Embed PowerShell inside a batch file

As far as I’m concerned, the only thing batch files are useful for is bootstrapping PowerShell scripts.  Below are two different ways to launch a PowerShell script from a batch file.

First, we use a small batch file to check that the PowerShell execution policy is suitable for our script (i.e. either RemoteSigned or Unrestricted).  If the policy is suitable, we continue to the script.  If it isn’t, we prompt to elevate, change the policy, then continue on to execute the script.

@echo off
:CheckPowerShellExecutionPolicy
FOR /F "tokens=*" %%i IN ('powershell -noprofile -command Get-ExecutionPolicy') DO Set PSExecMode=%%i
if /I "%PSExecMode%"=="unrestricted" goto :RunPowerShellScript
if /I "%PSExecMode%"=="remotesigned" goto :RunPowerShellScript
 
NET FILE 1>NUL 2>NUL
if not "%ERRORLEVEL%"=="0" (
	echo Elevation required to change PowerShell execution policy from [%PSExecMode%] to RemoteSigned
	powershell -NoProfile -Command "start-process -Wait -Verb 'RunAs' -FilePath 'powershell.exe' -ArgumentList '-NoProfile Set-ExecutionPolicy RemoteSigned'"
) else (
	powershell -NoProfile Set-ExecutionPolicy RemoteSigned
)
 
:RunPowerShellScript
powershell -noprofile "%~dp0MY_SCRIPT_IN_THE_SAME_DIRECTORY.ps1 %1"

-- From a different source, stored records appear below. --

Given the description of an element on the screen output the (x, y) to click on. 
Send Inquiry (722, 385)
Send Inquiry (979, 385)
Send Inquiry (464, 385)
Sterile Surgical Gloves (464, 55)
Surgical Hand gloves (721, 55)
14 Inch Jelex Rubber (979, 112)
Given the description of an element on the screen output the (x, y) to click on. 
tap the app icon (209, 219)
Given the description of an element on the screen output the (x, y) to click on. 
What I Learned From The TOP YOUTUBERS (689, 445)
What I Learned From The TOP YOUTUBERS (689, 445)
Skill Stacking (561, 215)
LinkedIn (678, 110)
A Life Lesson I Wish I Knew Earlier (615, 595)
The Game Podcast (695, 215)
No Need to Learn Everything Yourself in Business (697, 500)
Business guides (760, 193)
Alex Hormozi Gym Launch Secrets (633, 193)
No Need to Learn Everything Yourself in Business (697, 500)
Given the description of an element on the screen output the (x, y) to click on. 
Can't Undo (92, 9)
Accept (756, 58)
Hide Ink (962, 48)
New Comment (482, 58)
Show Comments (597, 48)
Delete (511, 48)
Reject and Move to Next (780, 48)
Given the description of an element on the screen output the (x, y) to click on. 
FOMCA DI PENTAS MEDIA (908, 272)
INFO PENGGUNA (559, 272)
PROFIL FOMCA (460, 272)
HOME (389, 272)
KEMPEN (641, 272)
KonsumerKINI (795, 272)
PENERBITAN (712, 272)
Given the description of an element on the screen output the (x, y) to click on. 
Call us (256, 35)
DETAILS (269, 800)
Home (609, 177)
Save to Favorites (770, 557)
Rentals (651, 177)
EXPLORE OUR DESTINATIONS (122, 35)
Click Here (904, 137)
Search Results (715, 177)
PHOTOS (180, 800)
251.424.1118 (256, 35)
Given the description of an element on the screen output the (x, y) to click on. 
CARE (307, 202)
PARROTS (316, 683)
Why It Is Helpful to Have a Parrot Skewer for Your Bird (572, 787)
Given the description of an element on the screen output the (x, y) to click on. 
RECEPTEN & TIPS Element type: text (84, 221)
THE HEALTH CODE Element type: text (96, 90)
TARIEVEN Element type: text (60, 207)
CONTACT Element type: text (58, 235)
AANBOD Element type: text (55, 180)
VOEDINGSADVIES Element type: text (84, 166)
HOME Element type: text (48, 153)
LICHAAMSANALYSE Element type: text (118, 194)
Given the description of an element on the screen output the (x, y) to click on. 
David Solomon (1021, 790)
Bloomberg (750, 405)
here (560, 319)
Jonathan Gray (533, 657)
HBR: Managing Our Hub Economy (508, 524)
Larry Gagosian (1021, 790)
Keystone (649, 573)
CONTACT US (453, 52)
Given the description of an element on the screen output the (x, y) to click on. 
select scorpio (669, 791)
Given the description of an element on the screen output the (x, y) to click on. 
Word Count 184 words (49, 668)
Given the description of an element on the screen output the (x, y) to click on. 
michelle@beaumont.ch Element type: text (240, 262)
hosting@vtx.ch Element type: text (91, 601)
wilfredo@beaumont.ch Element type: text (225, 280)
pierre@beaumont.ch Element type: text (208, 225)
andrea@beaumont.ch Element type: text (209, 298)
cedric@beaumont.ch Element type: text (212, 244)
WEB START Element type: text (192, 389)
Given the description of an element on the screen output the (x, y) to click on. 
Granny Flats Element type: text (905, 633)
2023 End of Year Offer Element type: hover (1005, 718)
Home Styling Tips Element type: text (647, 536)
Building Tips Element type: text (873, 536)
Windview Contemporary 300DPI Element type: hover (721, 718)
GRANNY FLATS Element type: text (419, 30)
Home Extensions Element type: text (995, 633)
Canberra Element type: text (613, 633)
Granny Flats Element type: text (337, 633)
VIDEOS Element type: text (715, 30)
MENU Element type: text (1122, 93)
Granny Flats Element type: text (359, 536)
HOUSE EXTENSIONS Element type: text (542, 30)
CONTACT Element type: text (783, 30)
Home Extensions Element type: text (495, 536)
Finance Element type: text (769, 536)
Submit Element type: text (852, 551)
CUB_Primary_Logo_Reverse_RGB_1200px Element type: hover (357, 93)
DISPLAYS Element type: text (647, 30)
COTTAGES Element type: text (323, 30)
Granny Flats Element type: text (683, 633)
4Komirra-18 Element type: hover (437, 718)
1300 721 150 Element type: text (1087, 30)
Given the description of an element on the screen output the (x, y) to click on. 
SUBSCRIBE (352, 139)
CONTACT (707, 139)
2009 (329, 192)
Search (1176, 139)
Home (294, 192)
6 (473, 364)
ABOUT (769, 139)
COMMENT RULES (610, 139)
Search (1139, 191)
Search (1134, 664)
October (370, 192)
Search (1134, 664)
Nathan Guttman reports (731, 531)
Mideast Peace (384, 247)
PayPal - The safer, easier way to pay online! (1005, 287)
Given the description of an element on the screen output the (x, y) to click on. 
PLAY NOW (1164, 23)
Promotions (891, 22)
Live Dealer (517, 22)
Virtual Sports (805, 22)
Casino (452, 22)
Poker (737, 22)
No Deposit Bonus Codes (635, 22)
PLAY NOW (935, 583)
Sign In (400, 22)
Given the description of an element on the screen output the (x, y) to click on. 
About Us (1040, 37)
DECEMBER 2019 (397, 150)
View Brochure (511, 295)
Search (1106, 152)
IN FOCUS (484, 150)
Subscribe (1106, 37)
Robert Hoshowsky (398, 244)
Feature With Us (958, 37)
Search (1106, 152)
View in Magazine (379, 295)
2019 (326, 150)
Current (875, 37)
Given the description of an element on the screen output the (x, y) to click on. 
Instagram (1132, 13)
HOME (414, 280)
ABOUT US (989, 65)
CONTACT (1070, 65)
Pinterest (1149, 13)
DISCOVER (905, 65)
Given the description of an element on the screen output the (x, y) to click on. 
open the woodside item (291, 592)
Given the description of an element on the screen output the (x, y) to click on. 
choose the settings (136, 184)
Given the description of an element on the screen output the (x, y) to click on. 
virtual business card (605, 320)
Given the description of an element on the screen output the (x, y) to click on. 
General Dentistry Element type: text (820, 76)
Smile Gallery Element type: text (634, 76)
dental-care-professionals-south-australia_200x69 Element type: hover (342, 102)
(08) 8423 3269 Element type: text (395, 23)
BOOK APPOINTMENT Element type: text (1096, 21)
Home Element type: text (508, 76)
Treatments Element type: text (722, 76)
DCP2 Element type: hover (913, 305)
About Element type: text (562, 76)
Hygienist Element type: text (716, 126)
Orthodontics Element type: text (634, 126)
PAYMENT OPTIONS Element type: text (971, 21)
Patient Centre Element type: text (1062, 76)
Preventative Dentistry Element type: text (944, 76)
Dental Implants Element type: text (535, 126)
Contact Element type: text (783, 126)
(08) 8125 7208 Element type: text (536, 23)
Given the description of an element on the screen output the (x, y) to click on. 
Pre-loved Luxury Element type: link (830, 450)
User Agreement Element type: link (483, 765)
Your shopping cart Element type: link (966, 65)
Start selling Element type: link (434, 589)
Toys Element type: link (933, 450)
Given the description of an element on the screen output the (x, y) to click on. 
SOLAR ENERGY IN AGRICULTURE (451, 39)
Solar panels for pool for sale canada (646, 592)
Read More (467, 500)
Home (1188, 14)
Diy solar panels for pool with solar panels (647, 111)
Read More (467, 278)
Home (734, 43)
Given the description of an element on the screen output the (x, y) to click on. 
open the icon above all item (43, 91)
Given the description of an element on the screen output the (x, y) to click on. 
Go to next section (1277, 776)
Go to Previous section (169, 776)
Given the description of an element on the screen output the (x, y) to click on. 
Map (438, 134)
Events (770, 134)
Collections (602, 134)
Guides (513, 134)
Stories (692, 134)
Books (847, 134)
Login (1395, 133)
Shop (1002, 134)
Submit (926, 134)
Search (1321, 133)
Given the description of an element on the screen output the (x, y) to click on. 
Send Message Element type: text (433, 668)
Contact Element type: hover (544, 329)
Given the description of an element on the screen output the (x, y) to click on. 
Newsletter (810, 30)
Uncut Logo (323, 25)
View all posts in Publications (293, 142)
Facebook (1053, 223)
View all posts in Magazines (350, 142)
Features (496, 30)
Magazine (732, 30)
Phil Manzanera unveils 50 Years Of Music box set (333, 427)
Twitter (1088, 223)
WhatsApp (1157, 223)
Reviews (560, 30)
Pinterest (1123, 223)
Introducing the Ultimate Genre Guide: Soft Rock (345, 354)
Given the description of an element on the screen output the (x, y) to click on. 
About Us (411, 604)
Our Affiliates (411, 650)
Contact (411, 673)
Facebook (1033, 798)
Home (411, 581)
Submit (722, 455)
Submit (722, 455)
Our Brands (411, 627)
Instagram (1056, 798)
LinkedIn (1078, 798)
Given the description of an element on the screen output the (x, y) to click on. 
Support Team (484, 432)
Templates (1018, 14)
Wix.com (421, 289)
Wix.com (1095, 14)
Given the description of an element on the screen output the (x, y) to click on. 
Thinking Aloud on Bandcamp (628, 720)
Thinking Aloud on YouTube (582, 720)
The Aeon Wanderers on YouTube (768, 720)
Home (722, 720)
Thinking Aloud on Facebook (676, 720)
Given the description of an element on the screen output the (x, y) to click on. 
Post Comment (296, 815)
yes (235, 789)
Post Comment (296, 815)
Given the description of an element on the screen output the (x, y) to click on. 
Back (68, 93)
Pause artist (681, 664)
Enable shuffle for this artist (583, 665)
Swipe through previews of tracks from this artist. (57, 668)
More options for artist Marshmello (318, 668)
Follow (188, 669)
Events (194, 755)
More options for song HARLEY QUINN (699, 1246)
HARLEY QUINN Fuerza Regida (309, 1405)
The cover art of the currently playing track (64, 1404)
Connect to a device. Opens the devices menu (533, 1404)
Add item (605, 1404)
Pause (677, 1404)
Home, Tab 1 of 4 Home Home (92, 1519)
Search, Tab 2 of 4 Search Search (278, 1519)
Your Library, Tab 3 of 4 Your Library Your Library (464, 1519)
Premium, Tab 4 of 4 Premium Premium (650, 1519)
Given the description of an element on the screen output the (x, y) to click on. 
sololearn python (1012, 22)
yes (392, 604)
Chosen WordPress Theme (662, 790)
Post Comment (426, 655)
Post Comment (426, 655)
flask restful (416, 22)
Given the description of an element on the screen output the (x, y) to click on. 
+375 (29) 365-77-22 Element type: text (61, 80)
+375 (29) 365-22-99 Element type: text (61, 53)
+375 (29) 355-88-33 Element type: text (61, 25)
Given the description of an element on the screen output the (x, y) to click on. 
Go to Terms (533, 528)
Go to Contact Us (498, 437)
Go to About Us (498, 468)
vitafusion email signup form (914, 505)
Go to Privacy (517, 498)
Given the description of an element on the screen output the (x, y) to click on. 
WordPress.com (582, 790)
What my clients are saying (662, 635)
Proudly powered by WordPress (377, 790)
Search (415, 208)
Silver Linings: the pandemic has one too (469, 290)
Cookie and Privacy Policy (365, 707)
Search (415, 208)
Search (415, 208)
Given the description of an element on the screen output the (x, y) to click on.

Second, we take it a step further and create a polyglot script to embed the entire ps1 file into the batch file.  This is great for distributing a single file and not having to worry about the launcher (the .cmd file) being separated from the ps1 file, or someone trying to run the ps1 file directly, or opening it in the ISE.

@@echo off
:CheckPowerShellExecutionPolicy
@@FOR /F "tokens=*" %%i IN ('powershell -noprofile -command Get-ExecutionPolicy') DO Set PSExecMode=%%i
@@if /I "%PSExecMode%"=="unrestricted" goto :RunPowerShellScript
@@if /I "%PSExecMode%"=="remotesigned" goto :RunPowerShellScript
 
@@NET FILE 1>NUL 2>NUL
@@if not "%ERRORLEVEL%"=="0" (
@@echo Elevation required to change PowerShell execution policy from [%PSExecMode%] to RemoteSigned
@@powershell -NoProfile -Command "start-process -Wait -Verb 'RunAs' -FilePath 'powershell.exe' -ArgumentList '-NoProfile Set-ExecutionPolicy RemoteSigned'"
@@) else (
@@powershell -NoProfile Set-ExecutionPolicy RemoteSigned
@@)
 
:RunPowerShellScript
@@set POWERSHELL_BAT_ARGS=%*
@@if defined POWERSHELL_BAT_ARGS set POWERSHELL_BAT_ARGS=%POWERSHELL_BAT_ARGS:"=\"%
@@PowerShell -Command Invoke-Expression $('$args=@(^&{$args} %POWERSHELL_BAT_ARGS%);'+[String]::Join([Environment]::NewLine,$((Get-Content '%~f0') -notmatch '^^@@^|^^:'))) & goto :EOF
 
{ 
	# Start PowerShell
	write-host -ForegroundColor Yellow "hello"
	# End PowerShell
}.Invoke($args)

In order for the polyglot script to work, we exclude all lines in the file which begin with @@ (two at symbols) or : (a semi-colon).  Neither @@ or : are normally used in PowerShell on the beginning of the line (whitespace counts), so it’s generally (but not always) safe to do this.  Anything else in the file will be treated as PowerShell.  A script block is used to invoke the script such that param() can remain valid, and accept parameters passed into the batch file.